Page 3 - Working Paper (Meninjau Konsep dan Relevansi PPh Final di Indonesia)
P. 3
Meninjau Konsep dan Relevansi PPh Final di Indonesia
B. Bawono Kristiaji & Awwaliatul Mukarromah
2
1
A. Pendahuluan
Pajak penghasilan (PPh) merupakan salah satu tulang punggung penerimaan negara. Tak
heran, agenda reformasi pajak yang tengah diusung pemerintah salah satunya akan menyasar
pada penyempurnaan undang-undang (UU) PPh. Belakangan ini, perubahan kebijakan dalam
bidang perpajakan terutama di sektor PPh juga sangat dinantikan oleh sebagian besar
stakeholders pajak.
Dalam rumusan UU PPh yang berlaku saat ini, Pemerintah Indonesia mengatur mengenai
pengenaan PPh secara (yang bersifat) final atas objek pajak tertentu. Sistem pengenaan PPh
3
final ini pada dasarnya menjadi salah satu cara pemerintah dalam menarik pajak dengan cara
yang sederhana. Disebut sederhana karena wajib pajak dapat menghitung pajak dengan satu
kali hitung, umumnya dengan mengalikan penghasilan bruto dengan tarif.
Selain itu, skema PPh final memiliki tarif khusus atas setiap jenis penghasilan dan biaya-biaya
yang terkait atas penghasilan tersebut tidak dapat menjadi pengurang penghasilan bruto.

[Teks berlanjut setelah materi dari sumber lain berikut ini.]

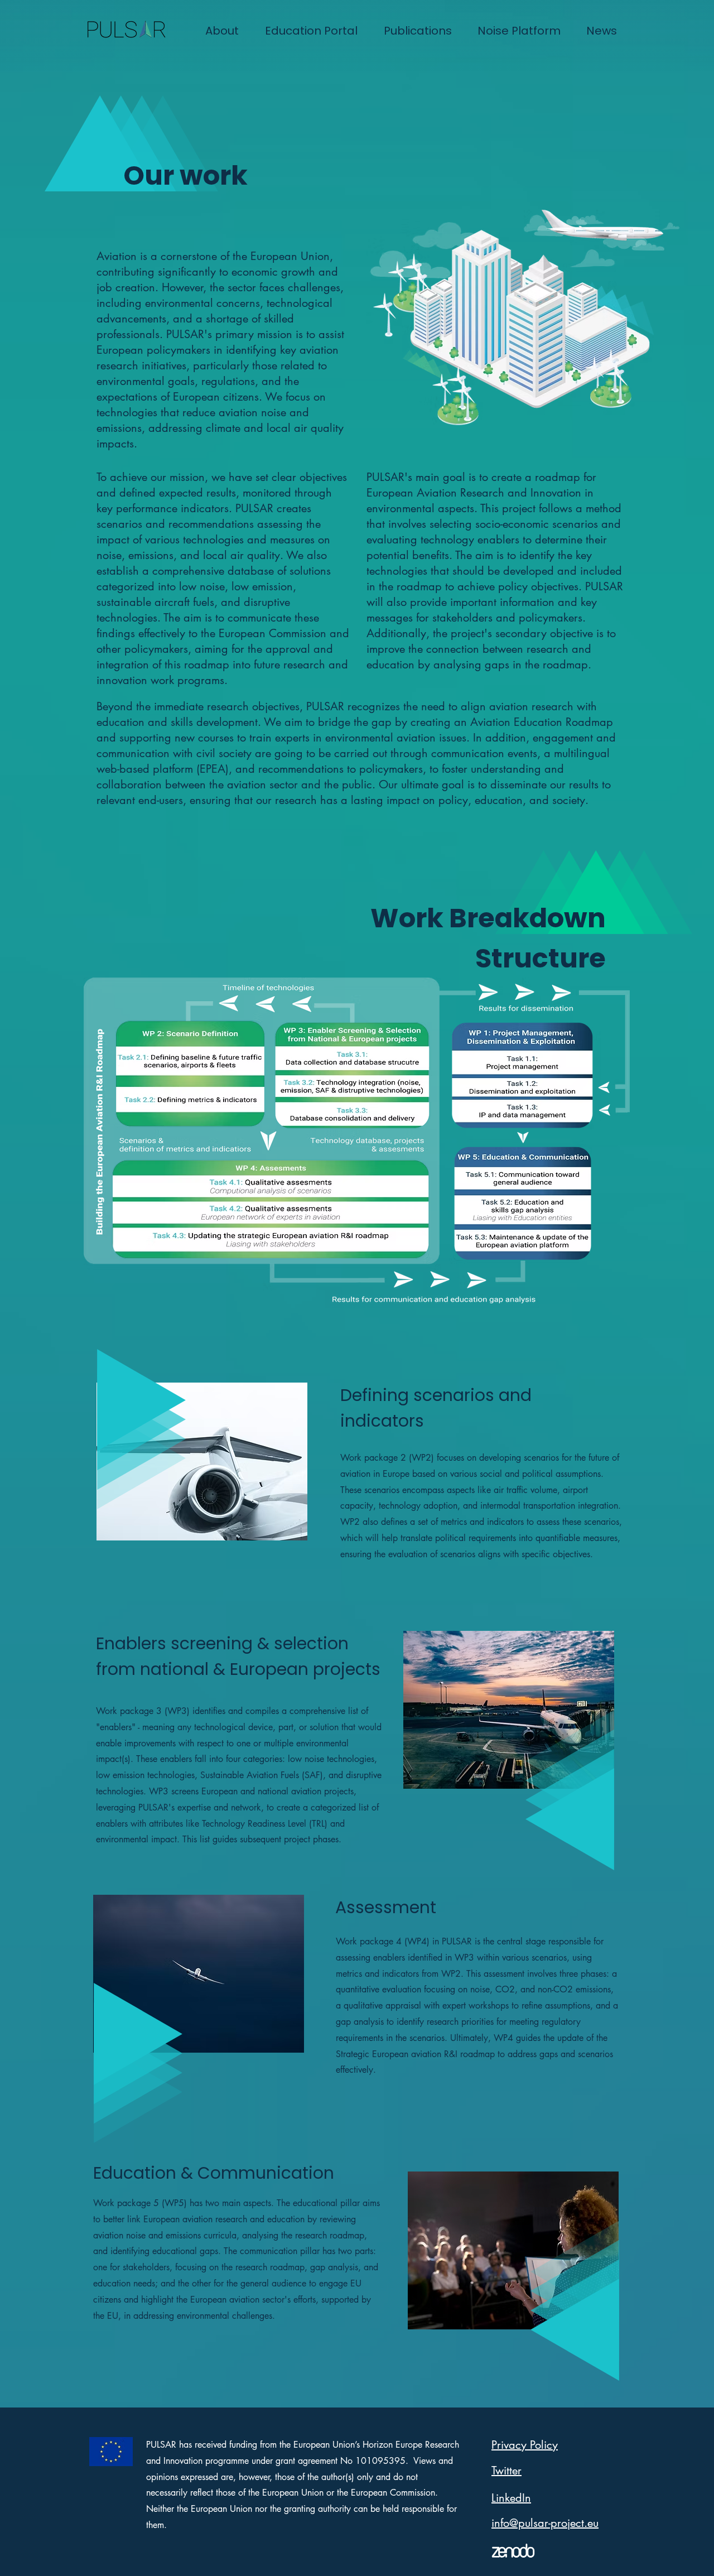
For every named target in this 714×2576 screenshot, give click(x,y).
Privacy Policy (524, 2445)
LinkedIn (511, 2498)
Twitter (506, 2470)
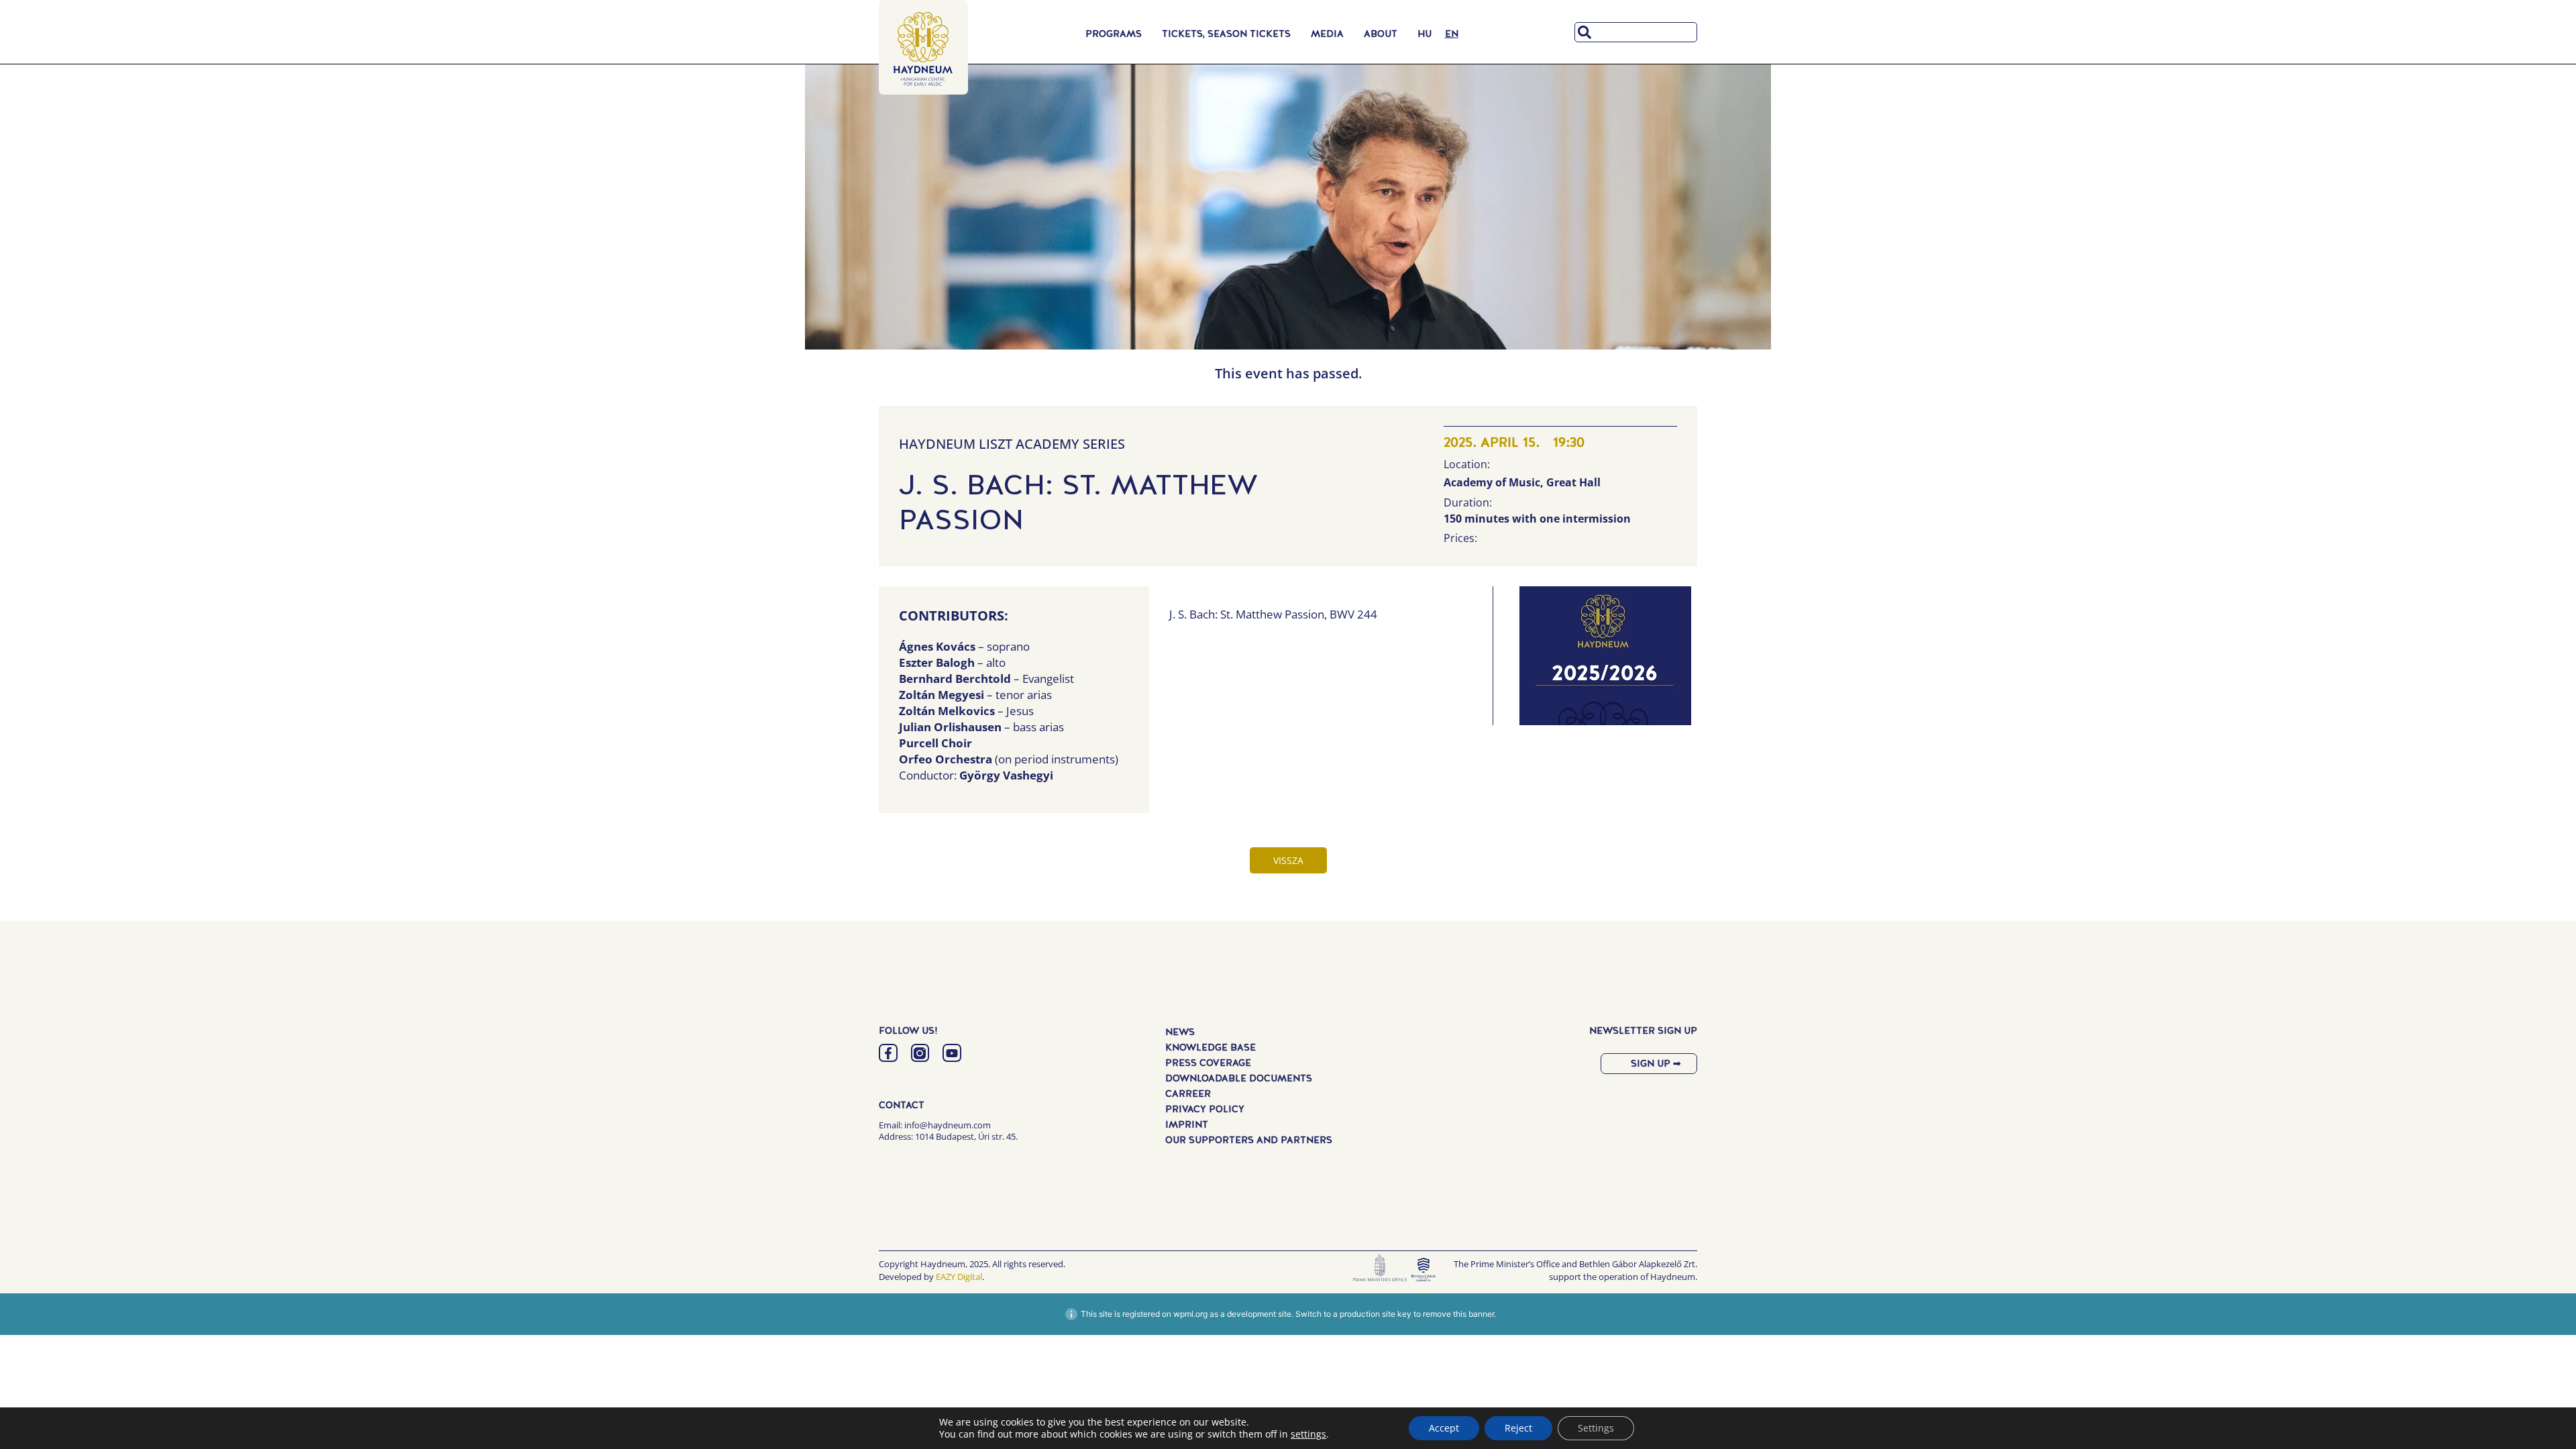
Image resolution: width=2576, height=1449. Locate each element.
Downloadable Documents (1238, 1078)
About (1380, 34)
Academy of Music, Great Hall (1522, 482)
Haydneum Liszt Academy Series (1012, 444)
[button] (1605, 659)
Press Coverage (1208, 1063)
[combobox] (1635, 32)
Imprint (1186, 1124)
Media (1327, 34)
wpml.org (1190, 1314)
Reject (1518, 1427)
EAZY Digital (959, 1277)
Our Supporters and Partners (1248, 1140)
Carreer (1188, 1093)
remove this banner (1458, 1314)
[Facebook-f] (888, 1053)
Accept (1444, 1427)
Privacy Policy (1204, 1109)
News (1180, 1032)
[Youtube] (952, 1053)
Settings (1596, 1427)
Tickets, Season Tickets (1226, 34)
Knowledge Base (1210, 1047)
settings (1308, 1434)
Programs (1113, 34)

Dalam konteks ini, PPh final diberikan perlakuan berbeda dengan mekanisme penghitungan
secara tersendiri. Mengingat sifat pungutannya yang seketika, penghasilan yang dikenai PPh
4
final juga tidak lagi diikutsertakan dalam penghitungan pajak terutang tahunan, meskipun
nantinya tetap harus dilaporkan dalam surat pemberitahuan (SPT).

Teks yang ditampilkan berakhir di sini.